=== PROBLEM TO SOLVE ===
From the entries below, retype only the lines from the one with "Given: Open comments speech bubble icon" through the one with "Viewport: 1016px width, 460px height.", exactly as written.
###
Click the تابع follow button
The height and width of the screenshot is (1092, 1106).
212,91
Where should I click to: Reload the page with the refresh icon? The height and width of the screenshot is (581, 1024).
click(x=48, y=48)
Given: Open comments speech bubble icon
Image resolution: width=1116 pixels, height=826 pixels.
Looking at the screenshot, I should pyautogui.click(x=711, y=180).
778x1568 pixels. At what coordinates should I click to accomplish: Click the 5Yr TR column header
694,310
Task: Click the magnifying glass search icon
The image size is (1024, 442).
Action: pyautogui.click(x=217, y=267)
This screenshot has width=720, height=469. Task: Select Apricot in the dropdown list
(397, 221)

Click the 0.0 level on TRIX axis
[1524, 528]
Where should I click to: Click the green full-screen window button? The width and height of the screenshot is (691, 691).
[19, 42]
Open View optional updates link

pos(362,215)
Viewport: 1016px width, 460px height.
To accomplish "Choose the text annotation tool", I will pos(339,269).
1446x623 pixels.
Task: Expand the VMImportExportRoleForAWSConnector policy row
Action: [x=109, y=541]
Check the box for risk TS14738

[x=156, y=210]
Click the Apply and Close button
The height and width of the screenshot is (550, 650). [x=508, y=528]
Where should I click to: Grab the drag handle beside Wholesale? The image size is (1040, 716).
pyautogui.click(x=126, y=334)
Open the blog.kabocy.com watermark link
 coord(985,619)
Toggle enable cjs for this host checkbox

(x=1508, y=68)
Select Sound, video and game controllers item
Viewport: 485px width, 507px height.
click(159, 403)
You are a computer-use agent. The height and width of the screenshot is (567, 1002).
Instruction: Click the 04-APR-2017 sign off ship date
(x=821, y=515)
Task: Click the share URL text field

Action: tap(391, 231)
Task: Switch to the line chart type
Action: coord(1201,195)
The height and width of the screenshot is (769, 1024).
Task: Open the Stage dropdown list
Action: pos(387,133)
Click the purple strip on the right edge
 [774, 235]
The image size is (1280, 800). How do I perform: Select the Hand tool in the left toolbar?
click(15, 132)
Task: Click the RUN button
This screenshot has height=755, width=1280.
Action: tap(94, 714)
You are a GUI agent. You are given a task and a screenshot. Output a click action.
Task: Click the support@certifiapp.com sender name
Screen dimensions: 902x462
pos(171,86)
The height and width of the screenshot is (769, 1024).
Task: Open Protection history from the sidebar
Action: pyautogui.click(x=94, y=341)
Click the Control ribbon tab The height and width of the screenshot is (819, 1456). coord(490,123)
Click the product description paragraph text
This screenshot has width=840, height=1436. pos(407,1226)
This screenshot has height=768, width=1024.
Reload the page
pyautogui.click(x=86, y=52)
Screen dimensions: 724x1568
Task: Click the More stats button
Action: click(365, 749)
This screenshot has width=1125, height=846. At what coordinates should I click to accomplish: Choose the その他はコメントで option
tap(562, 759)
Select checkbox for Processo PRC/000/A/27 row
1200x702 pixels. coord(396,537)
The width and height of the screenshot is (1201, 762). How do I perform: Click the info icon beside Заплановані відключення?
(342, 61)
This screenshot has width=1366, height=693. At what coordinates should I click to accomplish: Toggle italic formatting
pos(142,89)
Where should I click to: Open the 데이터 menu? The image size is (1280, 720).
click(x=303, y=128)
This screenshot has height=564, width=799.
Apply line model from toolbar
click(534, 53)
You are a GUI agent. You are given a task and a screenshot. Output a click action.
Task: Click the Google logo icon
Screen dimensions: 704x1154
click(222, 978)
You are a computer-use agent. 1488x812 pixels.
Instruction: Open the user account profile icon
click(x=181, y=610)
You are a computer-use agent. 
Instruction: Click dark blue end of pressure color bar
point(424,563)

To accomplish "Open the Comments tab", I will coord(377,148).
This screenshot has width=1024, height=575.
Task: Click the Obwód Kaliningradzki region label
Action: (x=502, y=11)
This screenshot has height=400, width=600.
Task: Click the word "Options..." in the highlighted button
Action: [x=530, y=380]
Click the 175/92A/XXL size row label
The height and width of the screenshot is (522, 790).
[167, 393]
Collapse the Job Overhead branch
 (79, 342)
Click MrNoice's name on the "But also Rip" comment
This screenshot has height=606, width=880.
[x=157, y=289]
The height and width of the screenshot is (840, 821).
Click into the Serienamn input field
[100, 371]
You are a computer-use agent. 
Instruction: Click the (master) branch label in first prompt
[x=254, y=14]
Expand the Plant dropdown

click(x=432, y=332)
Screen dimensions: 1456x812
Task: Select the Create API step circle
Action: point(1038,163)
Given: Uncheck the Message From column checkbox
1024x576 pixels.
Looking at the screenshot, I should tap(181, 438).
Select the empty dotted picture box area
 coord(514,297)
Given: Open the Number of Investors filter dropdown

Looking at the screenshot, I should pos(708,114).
###
=== WRITTEN SOLUTION ===
Given: Open comments speech bubble icon
Image resolution: width=1116 pixels, height=826 pixels.
Looking at the screenshot, I should pyautogui.click(x=711, y=180).
778x1568 pixels. At what coordinates should I click to accomplish: Click the 5Yr TR column header
694,310
Task: Click the magnifying glass search icon
The image size is (1024, 442).
Action: pyautogui.click(x=217, y=267)
This screenshot has width=720, height=469. Task: Select Apricot in the dropdown list
(397, 221)

Click the 0.0 level on TRIX axis
[1524, 528]
Where should I click to: Click the green full-screen window button? The width and height of the screenshot is (691, 691).
[19, 42]
Open View optional updates link

pos(362,215)
Viewport: 1016px width, 460px height.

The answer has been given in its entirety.